*** Selected passage Section Begins ***

- Education: Boston University MIT
- Scientific career
- Workplaces: University of Florida, Gainesville Florida Institute for Human and Machine Cognition University of Maryland, College Park

= Bonnie Dorr =

American computer scientist

Bonnie Jean Dorr is an American computer scientist specializing in natural language processing, machine translation, automatic summarization, social computing, and explainable artificial intelligence. She is a professor and director of the Natural Language Processing Research Laboratory in the Department of Computer & Information Science & Engineering at the University of Florida. Gainesville, Florida She is professor emerita of computer science and linguistics and former dean at the University of Maryland, College Park, former associate director at the Florida Institute for Human and Machine Cognition,, and former president of the Association for Computational Linguistics.

==Education==
Dorr is a graduate of Boston University, and earned both a Master's (1986) and a Ph.D. (1990) from the Massachusetts Institute of Technology. Her dissertation, Lexical Conceptual Structure and Machine Translation, was supervised by Robert C. Berwick.

==Academic career==
Dorr joined the University of Maryland faculty in 1992. At Maryland, she became the founding co-director of the Computational Linguistics and Information Processing Laboratory, and associate dean of the university's College of Computer, Math, and Natural Sciences (formerly College of Computer, Math, and Physical Sciences). She has also worked as a program director at DARPA beginning in 2011 while on leave from Maryland.

*** Selected passage Section Ends ***
*** Source data Section Begins ***

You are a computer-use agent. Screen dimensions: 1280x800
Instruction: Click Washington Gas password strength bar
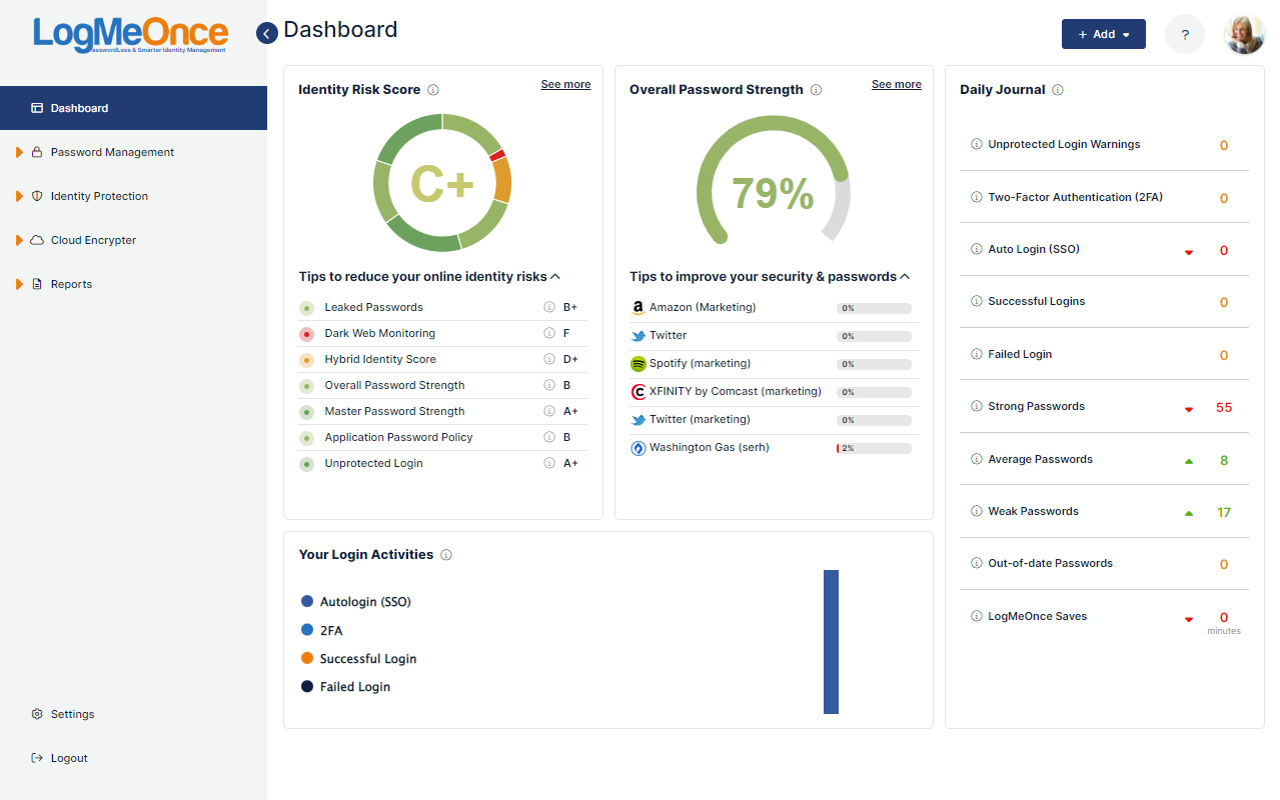click(x=874, y=449)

*** Source data Section Ends ***

§ **Problem**
In the biography of Bonnie Dorr, who supervised her dissertation on lexical conceptual structure and machine translation?

§ **Answer space**
Robert C. Berwick